- PROBLEM TO WORK ON: Reproduce exactly the span of lines beginning at the one with "Task: Open the AM/PM dropdown" and ending at the last line of the data below, omitting pictures.

- ENTRIES SUPPLIED:
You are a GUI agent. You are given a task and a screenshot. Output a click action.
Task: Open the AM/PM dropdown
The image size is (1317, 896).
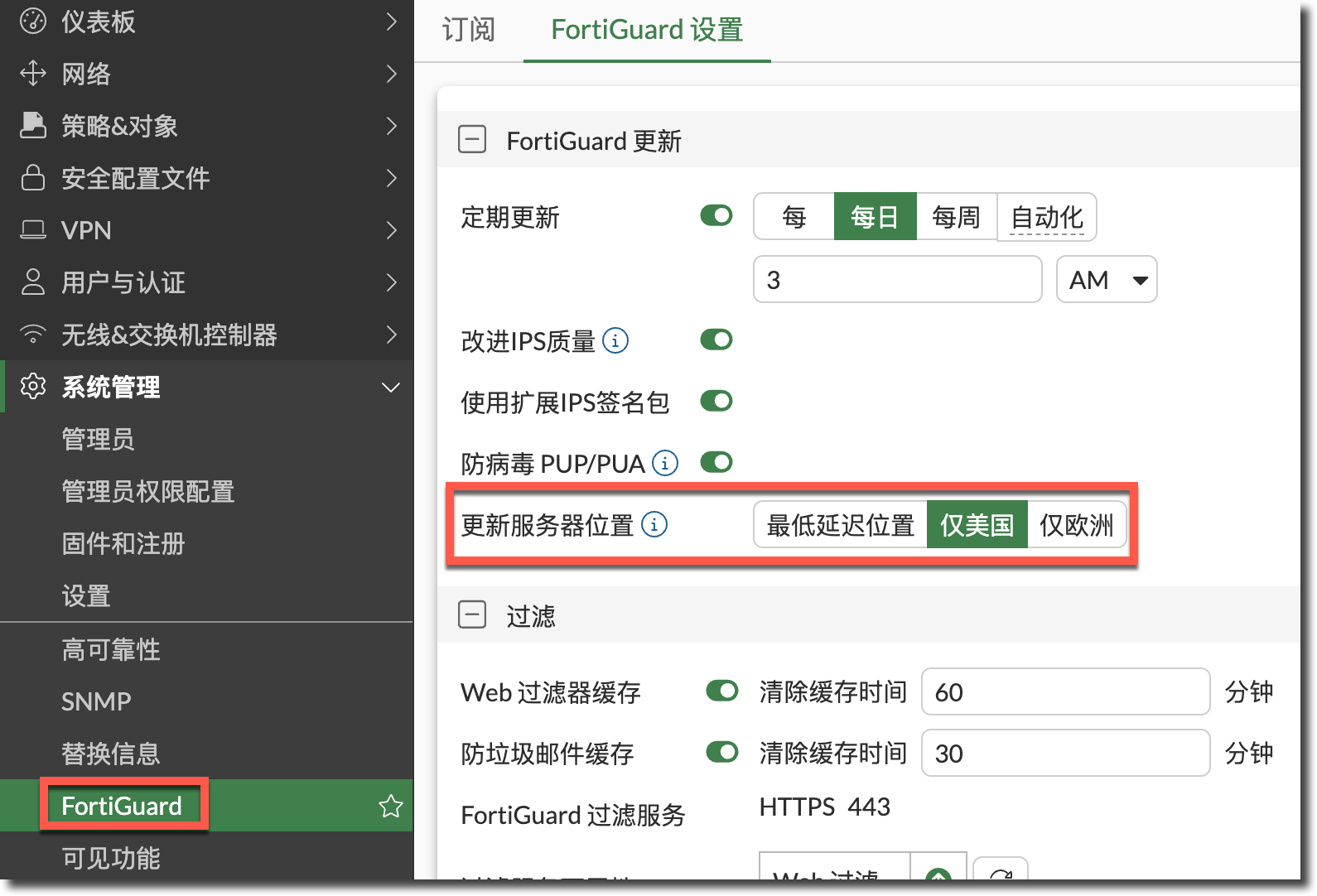click(1107, 280)
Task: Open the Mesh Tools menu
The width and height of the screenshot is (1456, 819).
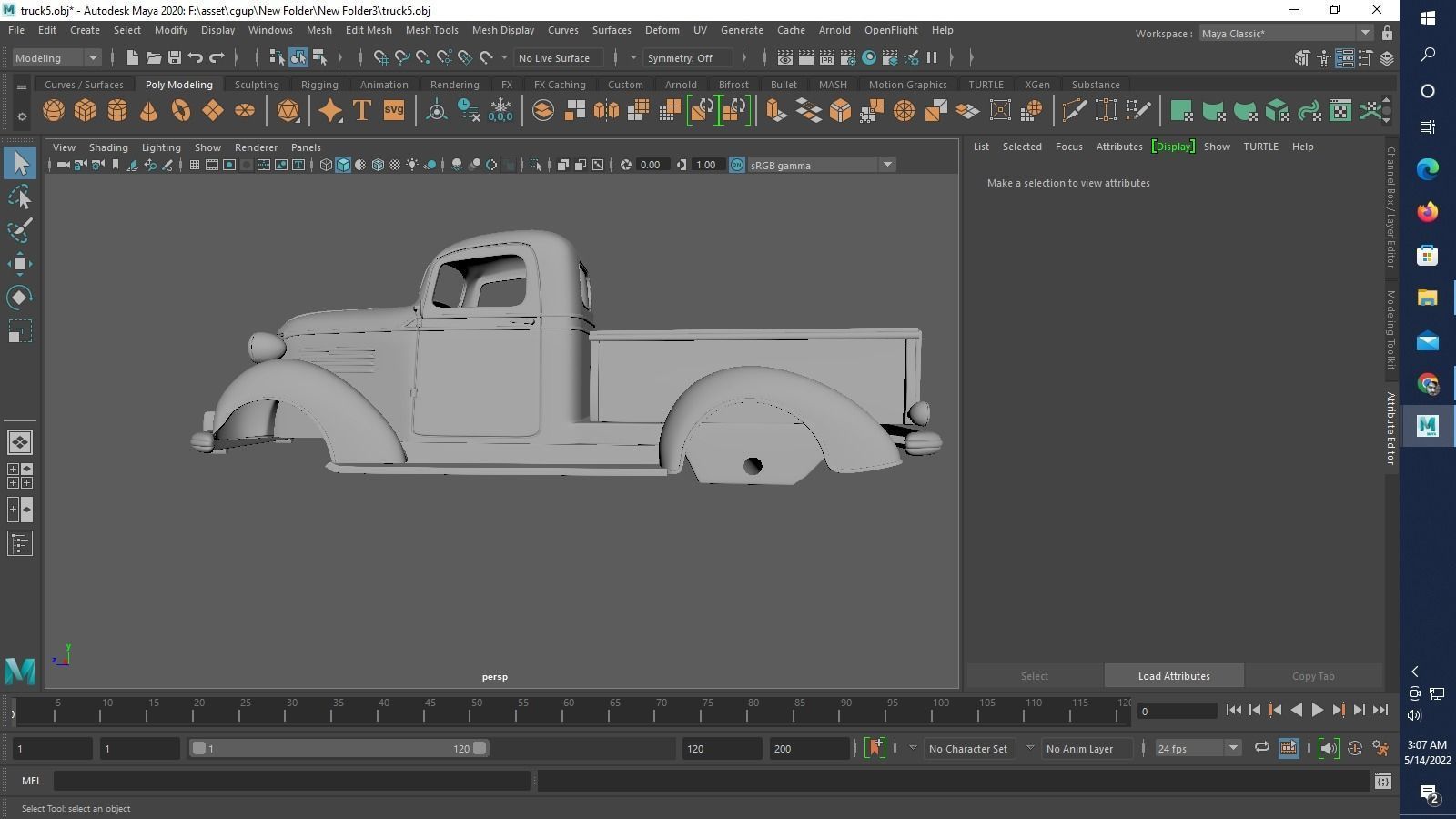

- YOUR SOLUTION:
Task: Open the AM/PM dropdown
The image size is (1317, 896).
click(1107, 280)
Task: Open the Mesh Tools menu
The width and height of the screenshot is (1456, 819).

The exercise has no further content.